Boiled down, a Camel object finds it's way into a Context Property, and that Camel object cannot be deserialized since it doesn't have a no-arg constructor. We have a mechanism for classes we control, where we can annotate the class to define de/serialization strategy. We also have a mechanism for "special" JDK classes (like InputStreams, DataSources, Collections, etc.) to handle de/serialization as we walk the object graph.
Obviously, we can't add our annotations to Camel classes, and I personally don't want to add a bazillion "else if" blocks to handle every possible specific type of Camel object. That is simply not maintainable long-term. So, I'm wondering if the following is an option...

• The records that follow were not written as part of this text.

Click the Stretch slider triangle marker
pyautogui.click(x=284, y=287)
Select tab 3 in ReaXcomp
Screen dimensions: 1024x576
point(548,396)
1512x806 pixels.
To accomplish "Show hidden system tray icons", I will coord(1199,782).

What if we were to filter non-serializable classes? We have a couple different options to do this:
- In our SwitchYardRemotingServlet, we already do a context.copy(), which internally will not copy properties that are marked with a "transient" label. We can add to our CamelContextMapper to automatically add the transient label to any properties it maps that are custom org.apache.camel.* objects. The properties will still get mapped, but if the runtime execution crosses a process boundry (specifically, goes through our remoting layer), at that point the properites get dropped.

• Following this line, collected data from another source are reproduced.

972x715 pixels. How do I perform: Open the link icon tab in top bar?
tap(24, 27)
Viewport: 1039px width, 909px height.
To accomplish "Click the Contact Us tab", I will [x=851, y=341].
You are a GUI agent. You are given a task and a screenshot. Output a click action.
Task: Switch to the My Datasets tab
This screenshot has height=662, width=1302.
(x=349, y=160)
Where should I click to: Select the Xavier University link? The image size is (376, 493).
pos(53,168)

- Same as #1, but we only add the label to camel objects that don't have no-arg constructors. Personally I don't like this option much, as then it will be confusing as hell to people why some Camel objects survived crossing the process boundry, but others didn't.
- We can add smarts to our ContextProperty implementation, such that any property that gets created will have it's value introspected, and any value that we know we can't handle during serialization will be automatically marked with a label of "transient". It's actually pretty straightforward to figure out if a value is de/serializable:
- It has a no-arg constructor (public/private doesn't matter, as we circumvent that via reflection), or...
- It is marked with our serialization @Strategy annotation, or...
- It is one of the (few) "special" types we handle in our serialization NodeBuilder class (InputStreams, DataSources, Collections, etc.), or...
- It is one of the basic (wrapper) java types (String, Boolean, Number, Date, etc.)
#3 would still have the same problem that I mentioned in #2, but we can do both #1 and #3...
Thoughts? I would like to fix this up ASAP.